No hubo un momento puntual. Fue algo que se fue cocinando de a poco. Después de casi diez años cada uno hizo su vida, pero la banda nunca dejó de estar ahí como una conversación pendiente. En algún momento del año pasado nos juntamos a tocar sin ningún plan y nos dimos cuenta de que las canciones seguían funcionando, que el disfrute seguía intacto. Además, nos dimos cuenta de que las canciones se seguían escuchando después de tanto tiempo de estar quietos. La escucha de la banda había crecido sin que hiciéramos nada. No volvemos por nostalgia, volvemos porque todavía tenemos algo para decir arriba de un escenario.

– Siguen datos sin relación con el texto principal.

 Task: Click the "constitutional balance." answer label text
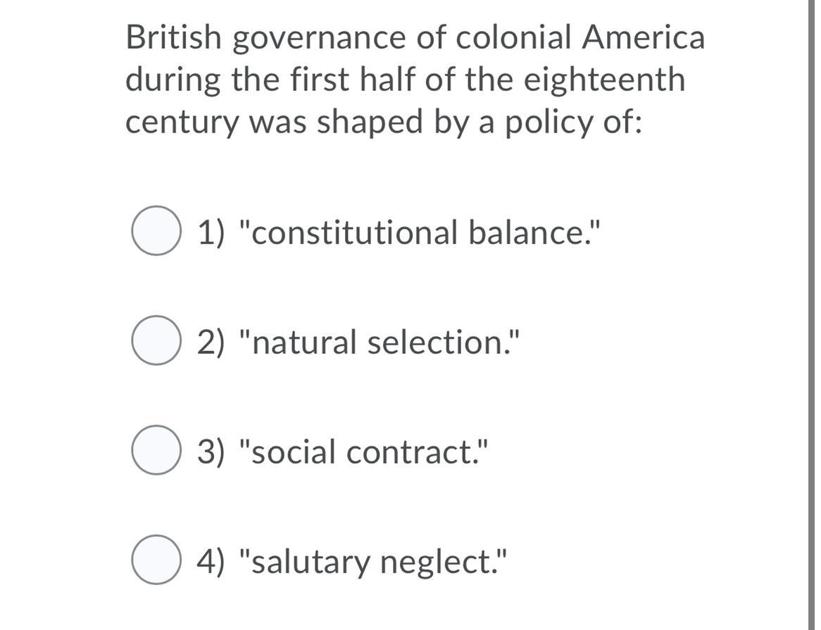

¿Qué es lo que el público se va a encontrar con esta nueva versión de La Saga, en especial en este formato?

Nos van a encontrar tocando en vivo, a un metro de distancia, en un show de rock en un espacio reducido. La idea de arrancar así es tener bien claro quién es la gente que está ahí para reencontrarse con nosotros, quien es la gente que se siente más cerca. Armamos la lista del reencuentro con ese objetivo: poder ir sabiendo quiénes escuchan nuestras canciones, entender que los mueve y que los emociona, y tener juntos una experiencia de disfrute con la energía que nos movió durante tanto tiempo.

WannaClap es un lugar muy interesante dentro del ecosistema musical. ¿Qué fue lo que les llevó a conectarse con este proyecto?

WannaClap es un lugar increíble. Es un espacio que está apostando por la música en todas sus formas: la grabación, la edición, el show en vivo. Además, quienes lo manejan son amigos, nos cuidan y nosotros a ellos. Por eso encaja perfecto en lo que teníamos en la cabeza para empezar a testear de vuelta la emoción del escenario.

¿Qué es lo que viene de material para este 2026? ¿Nos pueden adelantar algo de lo nuevo? ¿Dónde lo podemos encontrar?

Estamos enfocados en la vuelta al vivo y en reconectar con la gente. Venimos publicando canciones completas acústicas en YouTube, filmadas en vivo. Hay material nuevo en el horizonte —un disco entero que todavía no pudo ser tocado en vivo­–. Incluso hay algunas grabaciones y maquetas, pero preferimos por ahora callar y disfrutar del momento y el presente.

¿Algún mensaje que quieran compartirnos?

Gracias por el espacio. Es un honor para nosotros formar parte de la escena del rock uruguayo. A la gente que nos escuchó y que nos siguió escuchando durante estos diez años, o que nos descubre ahora: nos vemos el 23 de abril en WannaClap, Montevideo. Hay que ser felices porque, en estos tiempos, es un privilegio.